-- Supplied data --
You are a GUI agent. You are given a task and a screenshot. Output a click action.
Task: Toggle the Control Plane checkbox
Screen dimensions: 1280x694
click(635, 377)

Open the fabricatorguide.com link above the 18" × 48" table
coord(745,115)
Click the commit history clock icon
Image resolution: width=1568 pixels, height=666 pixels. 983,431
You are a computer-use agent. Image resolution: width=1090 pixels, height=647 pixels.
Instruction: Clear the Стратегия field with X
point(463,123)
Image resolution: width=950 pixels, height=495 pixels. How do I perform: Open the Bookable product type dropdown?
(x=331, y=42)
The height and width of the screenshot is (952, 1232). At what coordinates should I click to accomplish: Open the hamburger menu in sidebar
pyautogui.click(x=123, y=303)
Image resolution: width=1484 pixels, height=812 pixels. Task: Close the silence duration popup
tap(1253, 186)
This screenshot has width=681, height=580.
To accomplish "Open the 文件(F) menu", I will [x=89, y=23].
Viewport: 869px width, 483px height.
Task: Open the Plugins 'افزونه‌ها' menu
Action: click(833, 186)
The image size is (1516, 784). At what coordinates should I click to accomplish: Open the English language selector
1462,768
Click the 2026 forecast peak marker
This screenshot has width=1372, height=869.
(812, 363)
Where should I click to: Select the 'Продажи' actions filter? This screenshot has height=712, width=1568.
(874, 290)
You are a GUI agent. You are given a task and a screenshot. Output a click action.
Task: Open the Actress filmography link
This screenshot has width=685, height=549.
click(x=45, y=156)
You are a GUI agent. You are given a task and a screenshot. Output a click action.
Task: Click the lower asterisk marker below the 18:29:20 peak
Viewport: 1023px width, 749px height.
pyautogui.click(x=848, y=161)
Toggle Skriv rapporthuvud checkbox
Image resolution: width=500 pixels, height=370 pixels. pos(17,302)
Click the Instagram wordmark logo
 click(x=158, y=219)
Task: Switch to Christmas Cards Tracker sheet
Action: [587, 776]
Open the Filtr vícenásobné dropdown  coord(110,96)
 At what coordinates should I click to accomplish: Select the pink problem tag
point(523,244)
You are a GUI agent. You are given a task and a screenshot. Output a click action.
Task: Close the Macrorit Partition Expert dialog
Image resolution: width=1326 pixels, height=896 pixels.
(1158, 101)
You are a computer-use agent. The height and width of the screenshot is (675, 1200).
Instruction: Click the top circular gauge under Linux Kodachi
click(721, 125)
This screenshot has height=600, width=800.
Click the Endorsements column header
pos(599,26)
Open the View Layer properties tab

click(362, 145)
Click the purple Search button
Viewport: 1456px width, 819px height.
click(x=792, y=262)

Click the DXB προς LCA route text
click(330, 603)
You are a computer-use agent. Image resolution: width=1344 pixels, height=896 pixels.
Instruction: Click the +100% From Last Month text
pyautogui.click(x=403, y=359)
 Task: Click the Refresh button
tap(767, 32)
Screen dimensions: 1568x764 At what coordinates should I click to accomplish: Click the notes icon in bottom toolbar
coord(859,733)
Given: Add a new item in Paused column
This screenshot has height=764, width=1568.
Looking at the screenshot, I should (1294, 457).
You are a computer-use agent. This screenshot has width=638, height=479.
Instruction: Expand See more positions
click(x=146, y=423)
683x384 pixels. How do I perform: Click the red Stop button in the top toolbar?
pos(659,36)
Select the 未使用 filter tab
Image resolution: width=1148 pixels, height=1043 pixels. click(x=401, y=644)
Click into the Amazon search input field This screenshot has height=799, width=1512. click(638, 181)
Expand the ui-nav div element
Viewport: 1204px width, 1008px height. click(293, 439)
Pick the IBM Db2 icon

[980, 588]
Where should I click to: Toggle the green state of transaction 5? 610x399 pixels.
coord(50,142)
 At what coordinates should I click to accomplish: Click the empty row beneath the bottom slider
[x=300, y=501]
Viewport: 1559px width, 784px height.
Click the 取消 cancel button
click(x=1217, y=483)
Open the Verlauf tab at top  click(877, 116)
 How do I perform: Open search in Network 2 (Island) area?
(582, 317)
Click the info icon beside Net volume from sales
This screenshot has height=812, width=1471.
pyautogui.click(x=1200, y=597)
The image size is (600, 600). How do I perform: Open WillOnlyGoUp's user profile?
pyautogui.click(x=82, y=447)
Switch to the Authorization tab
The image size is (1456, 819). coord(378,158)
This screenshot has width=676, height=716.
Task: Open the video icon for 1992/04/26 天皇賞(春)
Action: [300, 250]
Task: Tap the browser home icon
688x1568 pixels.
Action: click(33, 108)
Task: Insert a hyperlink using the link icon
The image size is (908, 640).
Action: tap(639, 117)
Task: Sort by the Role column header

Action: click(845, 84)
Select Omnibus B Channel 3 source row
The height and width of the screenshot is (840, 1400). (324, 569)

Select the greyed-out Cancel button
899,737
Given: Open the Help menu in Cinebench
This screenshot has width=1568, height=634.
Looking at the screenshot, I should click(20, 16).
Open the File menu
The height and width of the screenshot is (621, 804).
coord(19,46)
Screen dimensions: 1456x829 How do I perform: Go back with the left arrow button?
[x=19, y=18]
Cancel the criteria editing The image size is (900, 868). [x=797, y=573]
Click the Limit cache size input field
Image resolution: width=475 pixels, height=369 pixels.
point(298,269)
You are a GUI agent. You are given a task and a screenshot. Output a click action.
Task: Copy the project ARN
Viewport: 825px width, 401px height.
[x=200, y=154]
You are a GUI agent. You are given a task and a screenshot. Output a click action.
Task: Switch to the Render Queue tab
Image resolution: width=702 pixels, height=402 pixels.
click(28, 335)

-- Your instructions --
Render every line of all the entries above as a Markdown table with a Row column for its number and a Line column for its text, skipping blank lines.

-- Task result --
| Row | Line |
|---|---|
| 1 | You are a GUI agent. You are given a task and a screenshot. Output a click action. |
| 2 | Task: Toggle the Control Plane checkbox |
| 3 | Screen dimensions: 1280x694 |
| 4 | click(635, 377) |
| 5 | Open the fabricatorguide.com link above the 18" × 48" table |
| 6 | coord(745,115) |
| 7 | Click the commit history clock icon |
| 8 | Image resolution: width=1568 pixels, height=666 pixels. 983,431 |
| 9 | You are a computer-use agent. Image resolution: width=1090 pixels, height=647 pixels. |
| 10 | Instruction: Clear the Стратегия field with X |
| 11 | point(463,123) |
| 12 | Image resolution: width=950 pixels, height=495 pixels. How do I perform: Open the Bookable product type dropdown? |
| 13 | (x=331, y=42) |
| 14 | The height and width of the screenshot is (952, 1232). At what coordinates should I click to accomplish: Open the hamburger menu in sidebar |
| 15 | pyautogui.click(x=123, y=303) |
| 16 | Image resolution: width=1484 pixels, height=812 pixels. Task: Close the silence duration popup |
| 17 | tap(1253, 186) |
| 18 | This screenshot has width=681, height=580. |
| 19 | To accomplish "Open the 文件(F) menu", I will [x=89, y=23]. |
| 20 | Viewport: 869px width, 483px height. |
| 21 | Task: Open the Plugins 'افزونه‌ها' menu |
| 22 | Action: click(833, 186) |
| 23 | The image size is (1516, 784). At what coordinates should I click to accomplish: Open the English language selector |
| 24 | 1462,768 |
| 25 | Click the 2026 forecast peak marker |
| 26 | This screenshot has width=1372, height=869. |
| 27 | (812, 363) |
| 28 | Where should I click to: Select the 'Продажи' actions filter? This screenshot has height=712, width=1568. |
| 29 | (874, 290) |
| 30 | You are a GUI agent. You are given a task and a screenshot. Output a click action. |
| 31 | Task: Open the Actress filmography link |
| 32 | This screenshot has width=685, height=549. |
| 33 | click(x=45, y=156) |
| 34 | You are a GUI agent. You are given a task and a screenshot. Output a click action. |
| 35 | Task: Click the lower asterisk marker below the 18:29:20 peak |
| 36 | Viewport: 1023px width, 749px height. |
| 37 | pyautogui.click(x=848, y=161) |
| 38 | Toggle Skriv rapporthuvud checkbox |
| 39 | Image resolution: width=500 pixels, height=370 pixels. pos(17,302) |
| 40 | Click the Instagram wordmark logo |
| 41 |  click(x=158, y=219) |
| 42 | Task: Switch to Christmas Cards Tracker sheet |
| 43 | Action: [587, 776] |
| 44 | Open the Filtr vícenásobné dropdown  coord(110,96) |
| 45 |  At what coordinates should I click to accomplish: Select the pink problem tag |
| 46 | point(523,244) |
| 47 | You are a GUI agent. You are given a task and a screenshot. Output a click action. |
| 48 | Task: Close the Macrorit Partition Expert dialog |
| 49 | Image resolution: width=1326 pixels, height=896 pixels. |
| 50 | (1158, 101) |
| 51 | You are a computer-use agent. The height and width of the screenshot is (675, 1200). |
| 52 | Instruction: Click the top circular gauge under Linux Kodachi |
| 53 | click(721, 125) |
| 54 | This screenshot has height=600, width=800. |
| 55 | Click the Endorsements column header |
| 56 | pos(599,26) |
| 57 | Open the View Layer properties tab |
| 58 | click(362, 145) |
| 59 | Click the purple Search button |
| 60 | Viewport: 1456px width, 819px height. |
| 61 | click(x=792, y=262) |
| 62 | Click the DXB προς LCA route text |
| 63 | click(330, 603) |
| 64 | You are a computer-use agent. Image resolution: width=1344 pixels, height=896 pixels. |
| 65 | Instruction: Click the +100% From Last Month text |
| 66 | pyautogui.click(x=403, y=359) |
| 67 |  Task: Click the Refresh button |
| 68 | tap(767, 32) |
| 69 | Screen dimensions: 1568x764 At what coordinates should I click to accomplish: Click the notes icon in bottom toolbar |
| 70 | coord(859,733) |
| 71 | Given: Add a new item in Paused column |
| 72 | This screenshot has height=764, width=1568. |
| 73 | Looking at the screenshot, I should (1294, 457). |
| 74 | You are a computer-use agent. This screenshot has width=638, height=479. |
| 75 | Instruction: Expand See more positions |
| 76 | click(x=146, y=423) |
| 77 | 683x384 pixels. How do I perform: Click the red Stop button in the top toolbar? |
| 78 | pos(659,36) |
| 79 | Select the 未使用 filter tab |
| 80 | Image resolution: width=1148 pixels, height=1043 pixels. click(x=401, y=644) |
| 81 | Click into the Amazon search input field This screenshot has height=799, width=1512. click(638, 181) |
| 82 | Expand the ui-nav div element |
| 83 | Viewport: 1204px width, 1008px height. click(293, 439) |
| 84 | Pick the IBM Db2 icon |
| 85 | [980, 588] |
| 86 | Where should I click to: Toggle the green state of transaction 5? 610x399 pixels. |
| 87 | coord(50,142) |
| 88 |  At what coordinates should I click to accomplish: Click the empty row beneath the bottom slider |
| 89 | [x=300, y=501] |
| 90 | Viewport: 1559px width, 784px height. |
| 91 | Click the 取消 cancel button |
| 92 | click(x=1217, y=483) |
| 93 | Open the Verlauf tab at top  click(877, 116) |
| 94 |  How do I perform: Open search in Network 2 (Island) area? |
| 95 | (582, 317) |
| 96 | Click the info icon beside Net volume from sales |
| 97 | This screenshot has height=812, width=1471. |
| 98 | pyautogui.click(x=1200, y=597) |
| 99 | The image size is (600, 600). How do I perform: Open WillOnlyGoUp's user profile? |
| 100 | pyautogui.click(x=82, y=447) |
| 101 | Switch to the Authorization tab |
| 102 | The image size is (1456, 819). coord(378,158) |
| 103 | This screenshot has width=676, height=716. |
| 104 | Task: Open the video icon for 1992/04/26 天皇賞(春) |
| 105 | Action: [300, 250] |
| 106 | Task: Tap the browser home icon |
| 107 | 688x1568 pixels. |
| 108 | Action: click(33, 108) |
| 109 | Task: Insert a hyperlink using the link icon |
| 110 | The image size is (908, 640). |
| 111 | Action: tap(639, 117) |
| 112 | Task: Sort by the Role column header |
| 113 | Action: click(845, 84) |
| 114 | Select Omnibus B Channel 3 source row |
| 115 | The height and width of the screenshot is (840, 1400). (324, 569) |
| 116 | Select the greyed-out Cancel button |
| 117 | 899,737 |
| 118 | Given: Open the Help menu in Cinebench |
| 119 | This screenshot has width=1568, height=634. |
| 120 | Looking at the screenshot, I should click(20, 16). |
| 121 | Open the File menu |
| 122 | The height and width of the screenshot is (621, 804). |
| 123 | coord(19,46) |
| 124 | Screen dimensions: 1456x829 How do I perform: Go back with the left arrow button? |
| 125 | [x=19, y=18] |
| 126 | Cancel the criteria editing The image size is (900, 868). [x=797, y=573] |
| 127 | Click the Limit cache size input field |
| 128 | Image resolution: width=475 pixels, height=369 pixels. |
| 129 | point(298,269) |
| 130 | You are a GUI agent. You are given a task and a screenshot. Output a click action. |
| 131 | Task: Copy the project ARN |
| 132 | Viewport: 825px width, 401px height. |
| 133 | [x=200, y=154] |
| 134 | You are a GUI agent. You are given a task and a screenshot. Output a click action. |
| 135 | Task: Switch to the Render Queue tab |
| 136 | Image resolution: width=702 pixels, height=402 pixels. |
| 137 | click(28, 335) |